Version: 6.x-1.2 » 6.x-1.x-dev
Category: support » feature
Status: Active » Postponed

Technically this is possible.

The problem is "how do you define a bad entry in the query string". Maybe a module on the page requires it? It could be anything...

giorgio79’s picture

Good idea!

I just noticed in Google Webmasters one of my simple node pages was reported for duplicate title tage, when I checked it was like this

mysite.com/mynode
mysite.com/mynode?page=1
mysite.com/mynode?page=2
mysite.com/mynode?page=1205

Weird. No clue how Google picked that up as those page variables do not exist, it is just simply "mynode"

avpaderno’s picture

Google Webmaster Tools will always report those pages like duplicated, whenever the passed query string is used or not.

The only solution to that problem is to add a meta tag to those pages.

giorgio79’s picture

Thanks Kiam, I think I understand but the problem is that those ?page=xxx dont exist!

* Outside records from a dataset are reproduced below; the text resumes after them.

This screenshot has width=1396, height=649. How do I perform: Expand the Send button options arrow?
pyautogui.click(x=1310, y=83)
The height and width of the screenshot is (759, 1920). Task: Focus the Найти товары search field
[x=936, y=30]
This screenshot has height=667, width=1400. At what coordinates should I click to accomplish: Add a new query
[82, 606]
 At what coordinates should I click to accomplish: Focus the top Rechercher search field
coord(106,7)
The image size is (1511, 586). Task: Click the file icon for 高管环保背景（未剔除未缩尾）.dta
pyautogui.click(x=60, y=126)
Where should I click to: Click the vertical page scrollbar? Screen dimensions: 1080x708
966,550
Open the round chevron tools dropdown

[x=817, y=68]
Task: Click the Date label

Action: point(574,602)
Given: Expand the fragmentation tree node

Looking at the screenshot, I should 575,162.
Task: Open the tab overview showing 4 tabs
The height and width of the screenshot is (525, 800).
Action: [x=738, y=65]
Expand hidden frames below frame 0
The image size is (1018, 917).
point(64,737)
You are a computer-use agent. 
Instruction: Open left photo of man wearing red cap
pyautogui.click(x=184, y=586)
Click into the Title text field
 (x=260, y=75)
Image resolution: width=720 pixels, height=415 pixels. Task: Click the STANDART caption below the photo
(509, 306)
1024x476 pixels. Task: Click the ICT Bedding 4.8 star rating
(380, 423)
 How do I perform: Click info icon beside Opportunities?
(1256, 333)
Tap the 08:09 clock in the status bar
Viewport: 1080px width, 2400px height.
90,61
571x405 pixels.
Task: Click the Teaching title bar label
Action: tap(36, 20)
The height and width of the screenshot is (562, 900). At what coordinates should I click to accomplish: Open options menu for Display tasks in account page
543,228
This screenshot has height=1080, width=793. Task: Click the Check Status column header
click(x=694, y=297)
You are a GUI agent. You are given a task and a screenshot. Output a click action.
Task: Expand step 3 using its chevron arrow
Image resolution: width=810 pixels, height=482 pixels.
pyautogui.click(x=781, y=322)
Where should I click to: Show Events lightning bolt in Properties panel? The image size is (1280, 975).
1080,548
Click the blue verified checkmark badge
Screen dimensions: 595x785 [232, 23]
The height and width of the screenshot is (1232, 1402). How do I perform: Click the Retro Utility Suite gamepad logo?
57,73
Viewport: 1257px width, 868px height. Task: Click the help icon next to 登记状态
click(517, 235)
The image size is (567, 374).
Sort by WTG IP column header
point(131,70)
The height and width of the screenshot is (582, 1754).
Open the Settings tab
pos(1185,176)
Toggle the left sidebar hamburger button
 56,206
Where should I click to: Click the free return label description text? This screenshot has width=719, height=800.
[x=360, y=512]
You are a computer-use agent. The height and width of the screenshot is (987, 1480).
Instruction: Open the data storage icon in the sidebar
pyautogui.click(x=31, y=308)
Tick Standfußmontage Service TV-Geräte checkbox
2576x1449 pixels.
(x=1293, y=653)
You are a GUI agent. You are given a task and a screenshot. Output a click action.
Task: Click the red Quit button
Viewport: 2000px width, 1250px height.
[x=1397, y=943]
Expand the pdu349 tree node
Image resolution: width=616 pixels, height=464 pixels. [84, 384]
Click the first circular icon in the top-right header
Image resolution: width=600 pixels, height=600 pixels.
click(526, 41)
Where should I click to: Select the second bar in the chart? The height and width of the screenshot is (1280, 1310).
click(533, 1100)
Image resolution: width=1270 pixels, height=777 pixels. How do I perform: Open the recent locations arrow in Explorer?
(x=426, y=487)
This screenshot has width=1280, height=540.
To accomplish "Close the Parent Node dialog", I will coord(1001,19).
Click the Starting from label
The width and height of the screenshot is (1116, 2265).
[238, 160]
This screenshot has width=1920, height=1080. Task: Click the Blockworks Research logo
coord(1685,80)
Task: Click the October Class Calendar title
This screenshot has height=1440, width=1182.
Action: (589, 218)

I have no idea how Google picked those up, as they all show the same page!
mysite.com/mynode?page=1
mysite.com/mynode?page=2
mysite.com/mynode?page=1205

is the equivalent of mysite.com/mynode

This is not a views page with paging, it is a simple node page :)

avpaderno’s picture

That is really oddy. Google should pick up links used in Drupal nodes, not attach random strings to the URLs.

hd’s picture

I see the same in the webserver logfiles. Google is crawling pages adding out of the blue ?page=xxx and thus theoretically indefinitely crawling the same pages over and over again. What a bottomless mess! Wonder how this brain dead Googlebot is/was picking these up.

Like for example this very page here can be called with any nonsensical query string like http://drupal.org/node/386928?page=123 etc. and Drupal is silently ignoring it. This can lead to significant overhead and waste of bandwidth.

The issue is also discussed at http://drupal.org/node/309804

I was hoping that this module could do something about it, but I understand it is a much wider problem and not all limited to Drupal. One can pretty much add ?page=123 to the URLs of perhaps most websites without any consequence at all.

avpaderno’s picture

Issue summary: View changes
Status: Postponed » Closed (outdated)

I am closing this issue, which is for a not supported Drupal version.